> Input for this task:
**********

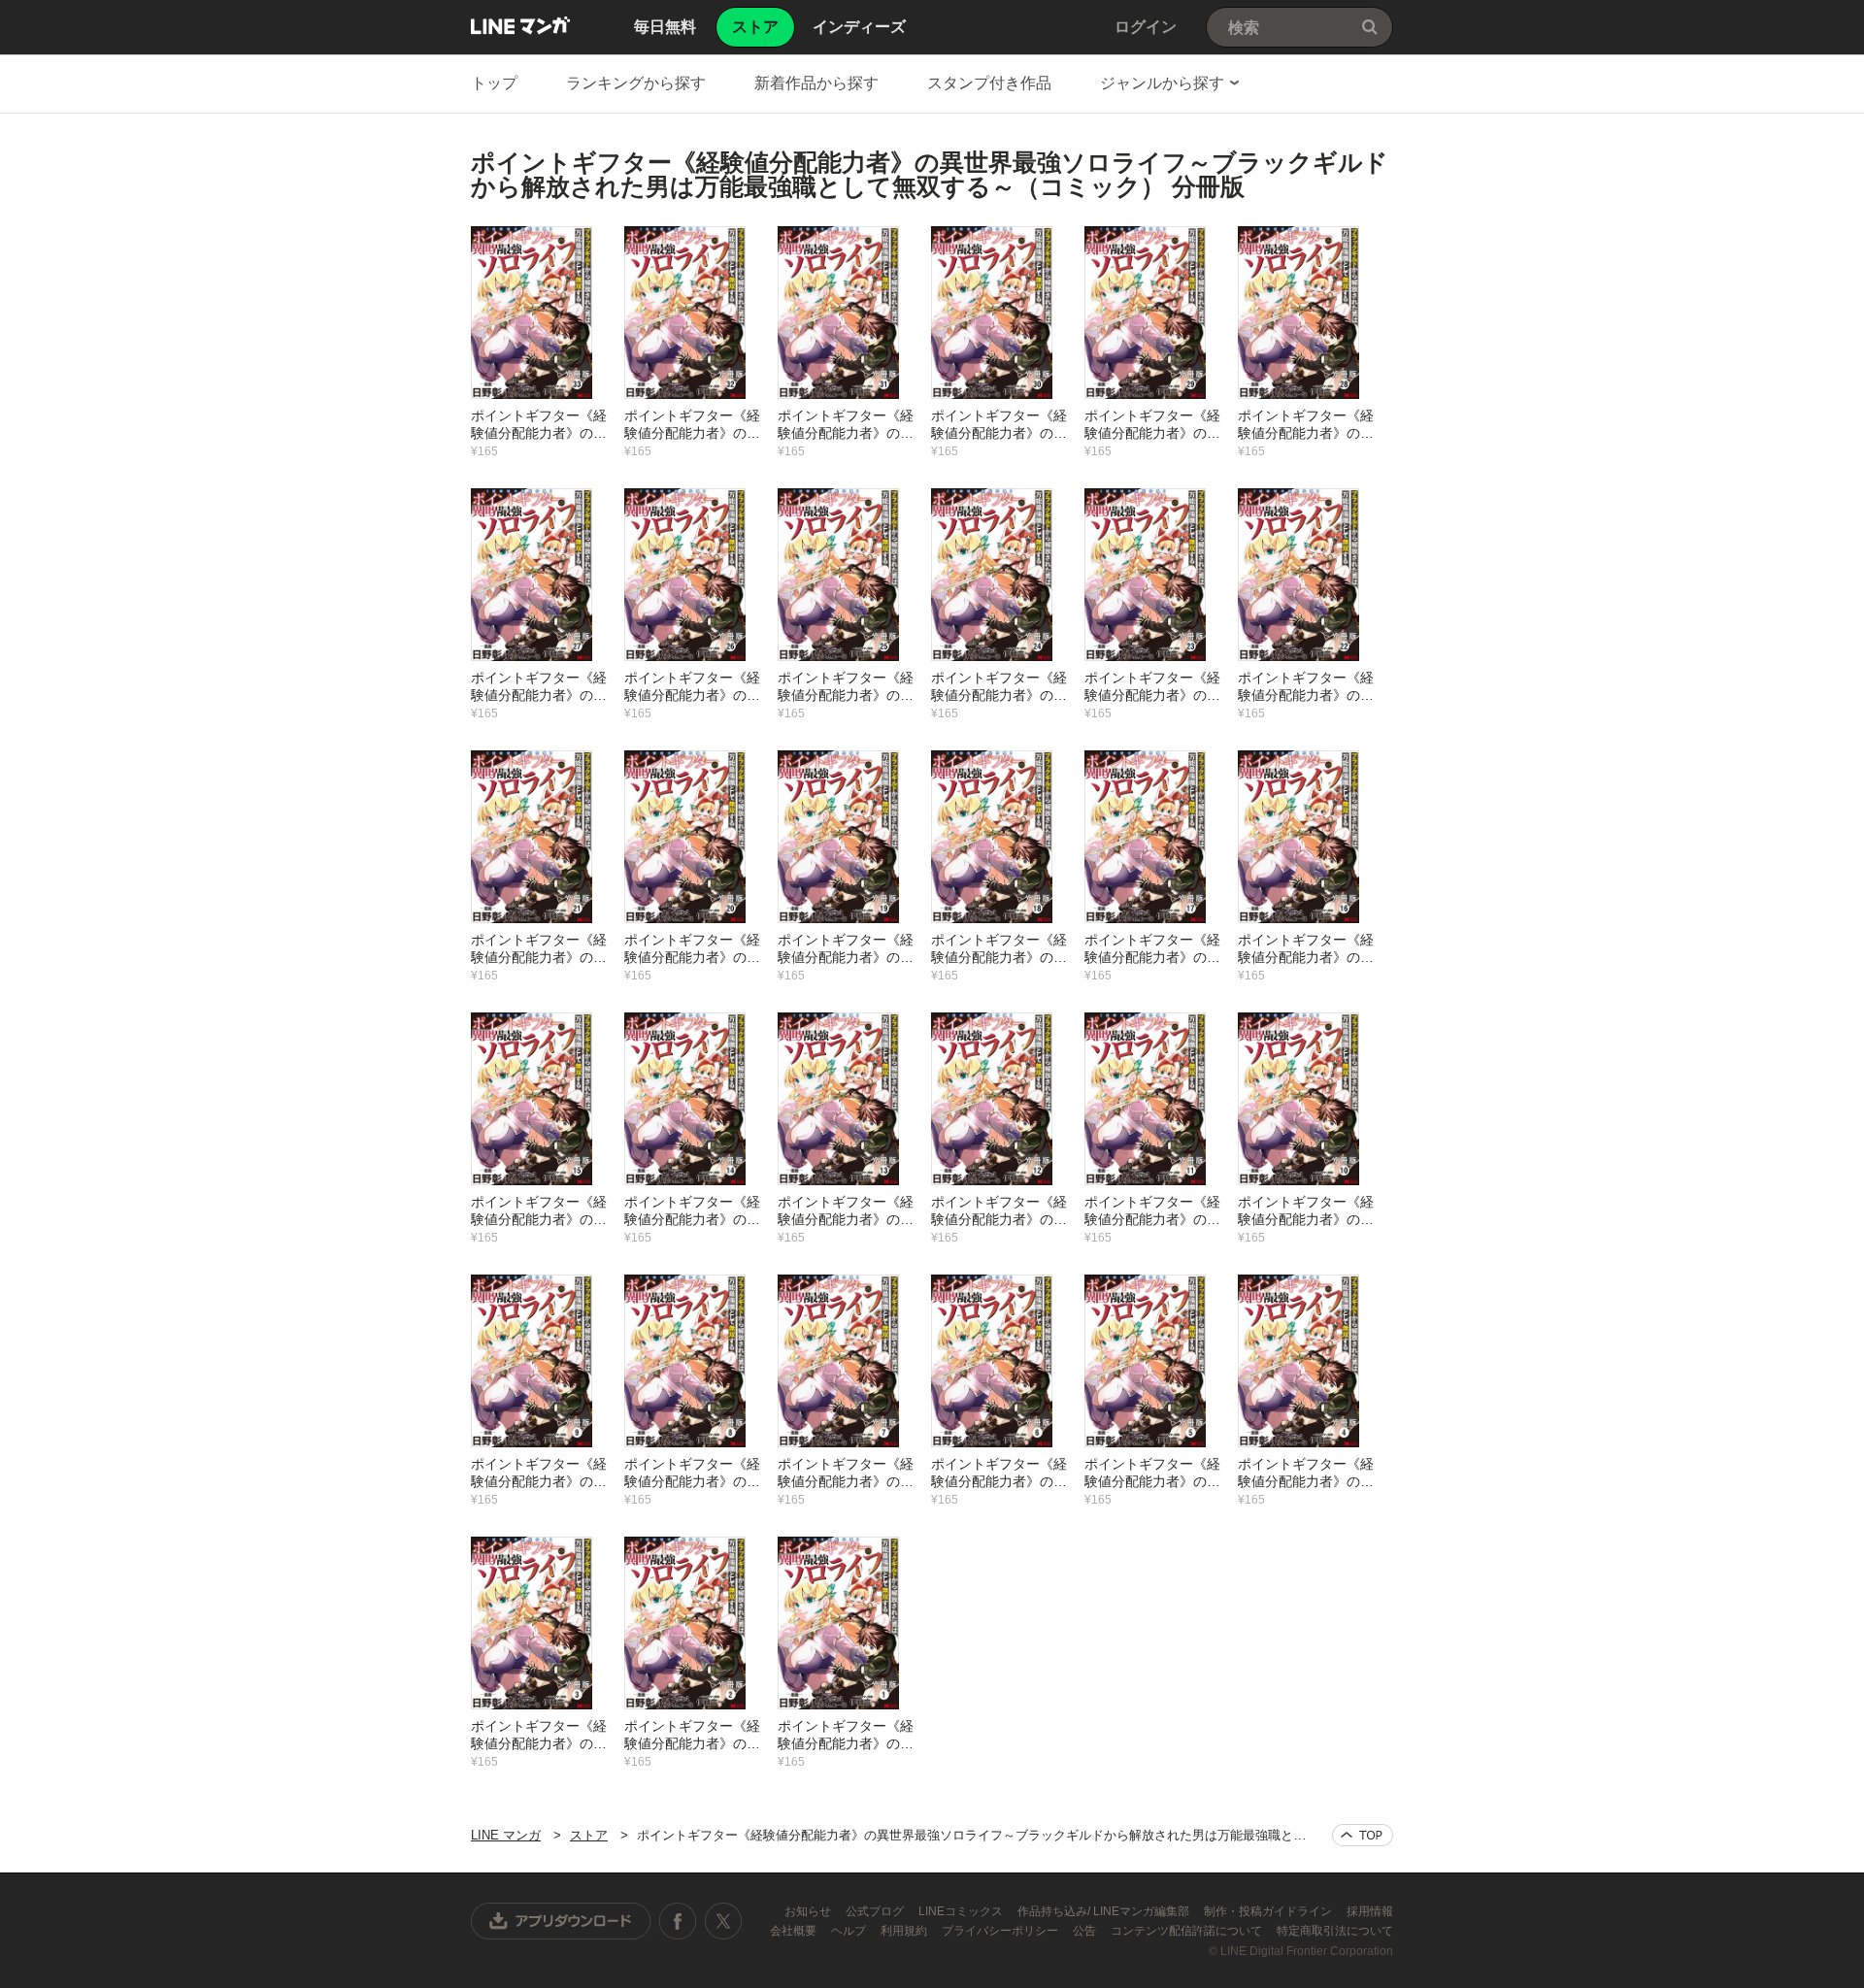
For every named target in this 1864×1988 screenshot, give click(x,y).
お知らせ (809, 1911)
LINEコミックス (962, 1911)
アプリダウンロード (561, 1921)
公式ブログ (876, 1911)
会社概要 (794, 1931)
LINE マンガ (520, 25)
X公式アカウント (723, 1921)
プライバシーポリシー (1001, 1931)
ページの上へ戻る (1362, 1835)
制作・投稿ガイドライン (1269, 1911)
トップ (494, 83)
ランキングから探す (636, 83)
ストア (589, 1835)
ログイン (1146, 26)
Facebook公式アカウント (677, 1921)
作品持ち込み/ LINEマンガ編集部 (1104, 1911)
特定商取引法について (1335, 1931)
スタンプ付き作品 (989, 83)
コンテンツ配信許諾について (1188, 1931)
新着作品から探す (816, 83)
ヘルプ (850, 1931)
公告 (1086, 1931)
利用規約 (905, 1931)
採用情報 (1370, 1911)
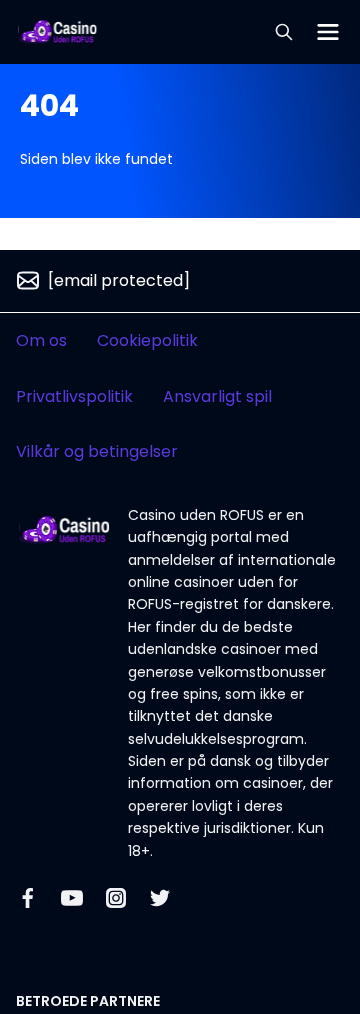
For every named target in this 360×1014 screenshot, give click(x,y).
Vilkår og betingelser (97, 451)
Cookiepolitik (147, 340)
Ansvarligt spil (217, 396)
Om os (41, 340)
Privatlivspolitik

**********

> Requirement:
Word for word, quote the lines above. Omit the pictures.

> Solution for this task:
For every named target in this 1864×1988 screenshot, give click(x,y).
お知らせ (809, 1911)
LINEコミックス (962, 1911)
アプリダウンロード (561, 1921)
公式ブログ (876, 1911)
会社概要 (794, 1931)
LINE マンガ (520, 25)
X公式アカウント (723, 1921)
プライバシーポリシー (1001, 1931)
ページの上へ戻る (1362, 1835)
制作・投稿ガイドライン (1269, 1911)
トップ (494, 83)
ランキングから探す (636, 83)
ストア (589, 1835)
ログイン (1146, 26)
Facebook公式アカウント (677, 1921)
作品持ち込み/ LINEマンガ編集部 (1104, 1911)
特定商取引法について (1335, 1931)
スタンプ付き作品 (989, 83)
コンテンツ配信許諾について (1188, 1931)
新着作品から探す (816, 83)
ヘルプ (850, 1931)
公告 (1086, 1931)
利用規約 (905, 1931)
採用情報 (1370, 1911)
For every named target in this 360×1014 screenshot, give click(x,y).
Vilkår og betingelser (97, 451)
Cookiepolitik (147, 340)
Ansvarligt spil (217, 396)
Om os (41, 340)
Privatlivspolitik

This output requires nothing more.